Le compositeur Joseph Canteloube (1879-1957) est un inconnu célèbre : ses arrangements de Chants d'Auvergne qu'il a collectés, harmonisés, orchestrés et assemblés en cinq recueils, publiés entre 1924 et 1957, ont fait sa réputation. Ces airs en langue occitane, relevés dans sa région natale du Sud de l'Auvergne, ont été enregistrés par les plus grandes cantatrices - surtout étrangères : Kiri Te Kanawa, Frederica von Stade, Victoria de los Angeles, Dawn Upshaw et Natania Davrath qui, la première, en a gravé l'intégrale en 1963 (2CD Vanguard Classics).
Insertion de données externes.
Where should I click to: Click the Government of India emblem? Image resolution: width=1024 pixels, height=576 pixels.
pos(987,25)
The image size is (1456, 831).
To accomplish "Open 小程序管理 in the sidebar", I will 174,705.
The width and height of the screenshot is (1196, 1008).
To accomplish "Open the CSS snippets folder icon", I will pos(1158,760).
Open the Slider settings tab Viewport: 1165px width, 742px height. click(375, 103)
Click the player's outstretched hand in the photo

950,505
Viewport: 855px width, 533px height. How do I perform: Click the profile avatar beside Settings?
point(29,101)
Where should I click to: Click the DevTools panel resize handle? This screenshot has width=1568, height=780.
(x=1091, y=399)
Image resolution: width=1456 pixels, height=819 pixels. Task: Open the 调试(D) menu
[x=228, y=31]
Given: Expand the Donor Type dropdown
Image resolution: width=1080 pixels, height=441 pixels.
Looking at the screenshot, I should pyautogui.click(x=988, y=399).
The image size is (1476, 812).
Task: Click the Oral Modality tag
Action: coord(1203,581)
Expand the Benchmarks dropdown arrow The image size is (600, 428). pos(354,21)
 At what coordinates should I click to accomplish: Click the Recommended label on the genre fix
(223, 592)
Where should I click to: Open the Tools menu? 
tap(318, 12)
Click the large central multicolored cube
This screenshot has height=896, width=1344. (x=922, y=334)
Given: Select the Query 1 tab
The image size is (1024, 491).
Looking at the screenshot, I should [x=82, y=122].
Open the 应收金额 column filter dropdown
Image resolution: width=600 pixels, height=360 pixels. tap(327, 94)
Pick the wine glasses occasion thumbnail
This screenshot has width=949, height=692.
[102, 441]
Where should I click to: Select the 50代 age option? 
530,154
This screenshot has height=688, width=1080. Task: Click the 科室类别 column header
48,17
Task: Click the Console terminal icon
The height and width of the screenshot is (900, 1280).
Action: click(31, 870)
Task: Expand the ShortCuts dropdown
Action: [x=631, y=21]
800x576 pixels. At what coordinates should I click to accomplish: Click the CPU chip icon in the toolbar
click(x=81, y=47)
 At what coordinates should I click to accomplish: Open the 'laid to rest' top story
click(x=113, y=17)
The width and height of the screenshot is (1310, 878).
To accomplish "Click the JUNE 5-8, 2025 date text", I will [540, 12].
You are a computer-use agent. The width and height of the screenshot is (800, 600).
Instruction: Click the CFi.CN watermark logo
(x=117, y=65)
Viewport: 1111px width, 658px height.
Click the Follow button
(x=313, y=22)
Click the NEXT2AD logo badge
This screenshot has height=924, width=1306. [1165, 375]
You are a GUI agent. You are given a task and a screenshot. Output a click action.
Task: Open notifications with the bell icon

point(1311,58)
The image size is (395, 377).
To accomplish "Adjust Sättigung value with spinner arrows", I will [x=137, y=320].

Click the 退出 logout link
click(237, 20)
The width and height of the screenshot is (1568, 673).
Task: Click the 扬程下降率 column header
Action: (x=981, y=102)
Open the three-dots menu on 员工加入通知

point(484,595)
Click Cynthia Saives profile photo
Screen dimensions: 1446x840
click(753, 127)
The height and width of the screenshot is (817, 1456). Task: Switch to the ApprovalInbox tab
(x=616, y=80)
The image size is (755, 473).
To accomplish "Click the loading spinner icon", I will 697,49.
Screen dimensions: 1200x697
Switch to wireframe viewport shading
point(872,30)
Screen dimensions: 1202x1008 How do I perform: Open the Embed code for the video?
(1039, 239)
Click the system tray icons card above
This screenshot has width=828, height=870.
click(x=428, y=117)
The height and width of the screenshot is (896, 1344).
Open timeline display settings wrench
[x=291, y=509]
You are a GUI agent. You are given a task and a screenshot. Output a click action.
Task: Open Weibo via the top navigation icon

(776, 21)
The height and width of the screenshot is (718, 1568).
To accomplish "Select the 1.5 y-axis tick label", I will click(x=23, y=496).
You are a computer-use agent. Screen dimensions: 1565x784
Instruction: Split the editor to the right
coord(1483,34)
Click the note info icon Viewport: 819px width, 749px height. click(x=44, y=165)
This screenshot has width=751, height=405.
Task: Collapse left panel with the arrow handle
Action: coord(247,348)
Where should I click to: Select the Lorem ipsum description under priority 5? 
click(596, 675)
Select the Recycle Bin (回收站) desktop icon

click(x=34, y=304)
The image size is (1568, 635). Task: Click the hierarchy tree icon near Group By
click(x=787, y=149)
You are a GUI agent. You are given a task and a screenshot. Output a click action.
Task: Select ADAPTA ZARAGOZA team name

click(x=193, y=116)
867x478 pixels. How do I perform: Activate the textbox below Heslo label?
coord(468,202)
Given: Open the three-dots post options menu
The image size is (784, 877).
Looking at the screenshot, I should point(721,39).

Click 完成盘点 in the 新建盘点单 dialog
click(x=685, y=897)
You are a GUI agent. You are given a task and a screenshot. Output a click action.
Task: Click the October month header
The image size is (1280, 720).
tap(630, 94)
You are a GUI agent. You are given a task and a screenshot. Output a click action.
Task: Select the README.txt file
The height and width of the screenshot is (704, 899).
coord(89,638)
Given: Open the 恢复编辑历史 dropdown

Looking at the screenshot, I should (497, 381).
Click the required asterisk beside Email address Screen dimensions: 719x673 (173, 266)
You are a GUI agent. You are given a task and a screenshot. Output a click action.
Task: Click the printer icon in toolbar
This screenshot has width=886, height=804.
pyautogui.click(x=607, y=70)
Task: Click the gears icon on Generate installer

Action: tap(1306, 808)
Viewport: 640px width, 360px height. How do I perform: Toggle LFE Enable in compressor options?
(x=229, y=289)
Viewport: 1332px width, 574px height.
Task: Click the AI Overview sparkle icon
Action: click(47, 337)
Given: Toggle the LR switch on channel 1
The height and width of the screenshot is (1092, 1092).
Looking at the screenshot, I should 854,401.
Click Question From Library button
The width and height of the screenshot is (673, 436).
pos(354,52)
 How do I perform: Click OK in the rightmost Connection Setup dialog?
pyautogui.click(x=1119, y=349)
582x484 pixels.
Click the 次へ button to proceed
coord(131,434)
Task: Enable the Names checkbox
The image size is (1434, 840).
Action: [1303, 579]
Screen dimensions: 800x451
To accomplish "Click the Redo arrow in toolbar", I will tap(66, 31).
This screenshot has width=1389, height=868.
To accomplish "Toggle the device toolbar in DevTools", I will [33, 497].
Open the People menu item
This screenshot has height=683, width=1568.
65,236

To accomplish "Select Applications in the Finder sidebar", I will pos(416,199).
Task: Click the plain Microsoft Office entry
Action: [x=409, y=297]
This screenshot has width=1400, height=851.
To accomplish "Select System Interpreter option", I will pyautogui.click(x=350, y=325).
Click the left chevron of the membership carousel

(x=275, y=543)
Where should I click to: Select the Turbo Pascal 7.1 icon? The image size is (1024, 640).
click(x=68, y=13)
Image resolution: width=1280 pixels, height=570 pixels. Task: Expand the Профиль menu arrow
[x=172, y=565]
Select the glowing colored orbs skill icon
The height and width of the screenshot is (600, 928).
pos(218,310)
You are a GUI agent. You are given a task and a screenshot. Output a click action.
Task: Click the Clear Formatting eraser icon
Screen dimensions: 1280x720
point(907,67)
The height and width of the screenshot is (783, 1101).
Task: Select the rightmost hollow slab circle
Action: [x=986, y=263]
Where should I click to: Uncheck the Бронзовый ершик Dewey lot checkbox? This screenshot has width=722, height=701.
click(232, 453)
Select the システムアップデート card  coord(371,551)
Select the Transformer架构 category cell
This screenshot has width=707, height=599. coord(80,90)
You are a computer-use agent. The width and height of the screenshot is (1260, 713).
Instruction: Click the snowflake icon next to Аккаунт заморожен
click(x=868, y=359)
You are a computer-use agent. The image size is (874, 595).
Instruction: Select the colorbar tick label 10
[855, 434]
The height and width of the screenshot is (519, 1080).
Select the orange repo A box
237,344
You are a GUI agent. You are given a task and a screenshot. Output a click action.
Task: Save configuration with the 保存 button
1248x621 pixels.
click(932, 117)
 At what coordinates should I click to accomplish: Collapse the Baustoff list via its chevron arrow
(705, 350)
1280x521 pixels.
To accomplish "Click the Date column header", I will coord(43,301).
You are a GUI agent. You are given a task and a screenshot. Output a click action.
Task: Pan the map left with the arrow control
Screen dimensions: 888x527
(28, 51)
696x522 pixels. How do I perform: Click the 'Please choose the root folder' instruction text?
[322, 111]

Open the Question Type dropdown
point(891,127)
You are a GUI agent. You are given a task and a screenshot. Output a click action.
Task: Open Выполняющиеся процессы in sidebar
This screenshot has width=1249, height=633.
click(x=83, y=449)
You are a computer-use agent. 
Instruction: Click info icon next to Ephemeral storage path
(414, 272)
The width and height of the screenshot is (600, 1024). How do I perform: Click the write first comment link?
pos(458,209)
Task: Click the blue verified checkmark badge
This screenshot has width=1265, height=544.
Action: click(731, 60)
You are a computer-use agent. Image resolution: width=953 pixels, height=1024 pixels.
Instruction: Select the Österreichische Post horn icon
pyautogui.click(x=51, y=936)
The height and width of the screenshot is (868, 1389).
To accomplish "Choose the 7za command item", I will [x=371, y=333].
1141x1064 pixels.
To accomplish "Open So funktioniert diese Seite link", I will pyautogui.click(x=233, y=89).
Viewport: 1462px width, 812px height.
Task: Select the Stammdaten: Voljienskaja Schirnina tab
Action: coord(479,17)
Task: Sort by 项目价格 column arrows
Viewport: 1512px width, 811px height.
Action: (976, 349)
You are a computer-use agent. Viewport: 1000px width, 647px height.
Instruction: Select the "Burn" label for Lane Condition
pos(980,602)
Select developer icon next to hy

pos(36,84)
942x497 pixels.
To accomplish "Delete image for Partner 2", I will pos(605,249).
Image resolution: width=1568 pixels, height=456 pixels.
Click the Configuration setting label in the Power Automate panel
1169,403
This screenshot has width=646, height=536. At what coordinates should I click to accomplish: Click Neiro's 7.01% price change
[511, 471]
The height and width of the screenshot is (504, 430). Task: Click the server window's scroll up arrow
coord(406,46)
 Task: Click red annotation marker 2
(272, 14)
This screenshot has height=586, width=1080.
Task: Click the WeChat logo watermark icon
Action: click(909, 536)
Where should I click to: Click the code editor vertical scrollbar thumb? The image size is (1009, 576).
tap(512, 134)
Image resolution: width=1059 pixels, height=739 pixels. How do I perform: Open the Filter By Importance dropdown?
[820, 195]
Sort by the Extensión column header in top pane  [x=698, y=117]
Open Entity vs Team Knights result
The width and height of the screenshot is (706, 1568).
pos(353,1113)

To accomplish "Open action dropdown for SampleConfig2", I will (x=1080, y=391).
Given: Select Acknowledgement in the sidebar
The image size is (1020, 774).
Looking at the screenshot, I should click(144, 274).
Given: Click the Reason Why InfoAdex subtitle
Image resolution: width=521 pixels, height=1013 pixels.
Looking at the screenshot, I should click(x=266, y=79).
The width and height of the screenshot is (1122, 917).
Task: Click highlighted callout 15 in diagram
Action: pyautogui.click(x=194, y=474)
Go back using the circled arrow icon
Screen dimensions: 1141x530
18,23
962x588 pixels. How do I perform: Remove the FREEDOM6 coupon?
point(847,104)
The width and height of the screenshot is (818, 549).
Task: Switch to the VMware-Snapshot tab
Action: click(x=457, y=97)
Sinon, on ne connaît presque rien des mélodies de Canteloube, de sa musique d'orchestre, et on serait bien curieux d'entendre son opéra Le Mas, créé avec succès à l'Opéra de Paris en 1929 et récompensé par un jury où siégeaient Maurice Ravel et André Messager.

Véronique Gens et l'Orchestre national de Lille (ONL) avaient enregistré en 2004 un premier volume de Chants d'Auvergne pour Naxos. Ce fut la meilleure vente mondiale de la marque à petit prix en 2005. Un tel succès ne pouvait qu'engager ce label à continuer à défricher le corpus canteloubien. Va donc pour une nouvelle palanquée de chants auvergnats mais aussi, et surtout, les plus rares Chants de France, dont Canteloube a orchestré neuf titres (Auprès de ma blonde, D'où venez-vous fillette ?).

Cette seconde volée de Canteloube a été chantée par Véronique Gens, le 5 janvier, avec l'Orchestre de Lille. C'était une sorte de "tour de chauffe" à la veille de trois jours que durera l'enregistrement du programme pour Naxos. L'autre intérêt du concert était de découvrir la musique non folklorisante de Canteloube, un Triptyque de 1914, qui s'inscrit dans la lignée du Poème de l'amour et de la mer (1882-1892), d'Ernest Chausson, ou de Shéhérazade (1903), de Maurice Ravel.

Le grand talent de Canteloube est sa science orchestrale. L'exemple le plus connu de ses Chants d'Auvergne est Baïlero, qui fait entendre une texture mercuriale, dont les figures arachnéennes de piano, de harpe flottent sur l'éther capiteux d'un tapis de cordes. Ce type de "lamé" sonore a d'ailleurs plus à voir avec l'orchestration de Charles Koechlin, dont l'ONL donnait en ouverture de saison le splendide et rare Livre de la jungle, d'après Kipling, qu'avec celle de Ravel ou Debussy. C'est ce type d'effets voluptueux que pratiqueront les musiciens d'Hollywood, venus pour la plupart d'Europe avant de fuir le nazisme.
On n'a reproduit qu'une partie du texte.